Jean Opsomer

Colorado State University

Cross-validation in survey estimation: model selection and variance estimation

We propose a cross-validated version of the design-based variance estimator of survey estimators, and describe its use in several survey applications. The estimator is based on the same "leave-on-one" principle as traditional cross-validation, but takes the design effects on the variance into account. We apply the cross-validated estimator as a design-based model selection tool for regression estimators, and show that it is effective in minimizing the asymptotic design mean squared error of regression estimators, both those using parametric and nonparametric models.

Thursday, March 25, 2010 - 3:30pm

Lan Xue

Oregon State University

Consistent variable selection in additive models

A penalized polynomial spline method will be introduced for simultaneous model estimation and variable selection in additive models. The proposed method approximates the nonparametric functions by polynomial splines, and minimizes the sum of squared errors subject to an additive penalty on norms of spline functions. This approach sets estimators of certain function components to exactly zero, thus performing variable selection.

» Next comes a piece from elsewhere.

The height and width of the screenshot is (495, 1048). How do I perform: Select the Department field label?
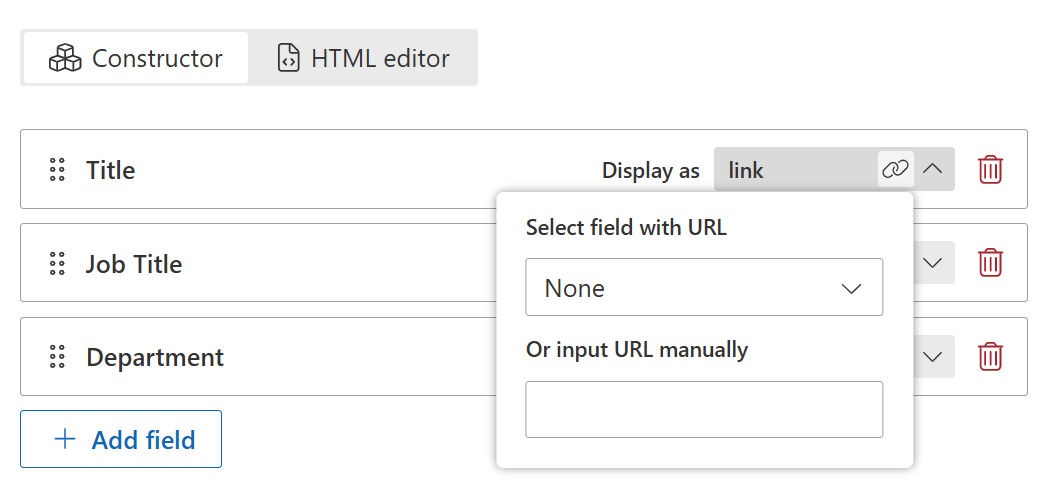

Thursday, March 18, 2010 - 3:30pm

Tianwei Yu

Emory University

High-Resolution LC/MS Data Pre-processing

Liquid chromatography-mass spectrometry (LC/MS) is one of the major techniques in metabolomic studies. It is widely used to identify disease biomarkers, drug targets, and unravel complex metabolic networks. Due to the high-noise nature of the technology, especially when measuring low-abundance components in complex samples, reliable pre-processing is critical in order to maximize information retrieval from LC/MS data. We develop a set of algorithms for the processing of high-resolution LC/MS data.

Thursday, March 4, 2010 - 3:30pm

Snigdhansu Chatterjee

University of Minnesota

Statistical evidence of climate change: an analysis of global seawater data

We analyze a dataset on seawater pattern over the last few decades. For specificity, we restrict attention to temperature measures in the Arctic Ocean region for this talk. Our goal is to investigate whether there is a significant change of pattern in the Arctic Ocean seawater temperature, thus detecting climate change, after accounting for the systematic factors like location, depth, season, and the temporal and spatial dependence pattern of the observations.

Thursday, February 25, 2010 - 3:30pm

Yichao Wu

North Carolina State University

Robust Model-free Multiclass Probability Estimation

Classical statistical approaches for multiclass probability estimation are typically based on regression techniques such as multiple logistic regression, or density estimation approaches such as linear discriminant analysis (LDA) and quadratic discriminant analysis (QDA). These methods often make certain assumptions on the form of probability functions or on the underlying distributions of subclasses. In this paper, we develop a model-free procedure to estimate multiclass probabilities based on large-margin classifiers.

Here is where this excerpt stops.